Sometimes when I look around at different people and I see their life package it makes me want to run away as fast as possible. I’m sure there have been people who’ve felt that way about me too! 🙂 Honestly, I’d run from myself sometimes if I could. But, if I, if we, can look past the ugliness of it all and diligently search, we can find the capacity of compassion that God is cultivating in that person, that they couldn’t have without the experiences they’re going through. Sometimes God has blessed me to be able to see “a thorn in the flesh” in myself or someone else and how God is using it to create something He can use for His glory. It is often the most broken places that have the greatest capacity to bring healing in the world, because of the awareness and compassion that person develops for other broken people. No one understands what you’re going through like another person going through the same thing.

So if you see yourself, or someone else, with a life riveted with pain and brokenness and darkness, know that when healing comes and the light shines it will be all the more sweeter and brighter. The ability to reach broken humanity will be all the more for what one broken person through Christ is able to embrace and conquer.

Does the path of brokenness seem long and hard and like it will never end? Know this, God is digging a deeper well of compassion in you to fill with water to give to His thirsty children.
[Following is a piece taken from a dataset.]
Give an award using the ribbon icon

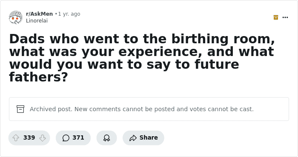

The price you’re paying now is an investment in you and in humanity, and it’s going to pay for itself over and over again. This is the plan of redemption, working every day. We all play a part and we all need each other. God is working in each of our lives, to dig a deeper well. And we all need water from each other’s well at times to keep going.

Assignment for Dare Six:

Think of someone in your life who you’ve been struggling with. Write down the things that you are having a hard time with. Look at each of those things and ask God how He is digging a deeper well of compassion in them. How can this weakness be turned to a strength? Ask Him to show you the truth that He has created them to manifest and that He’s working with them to manifest.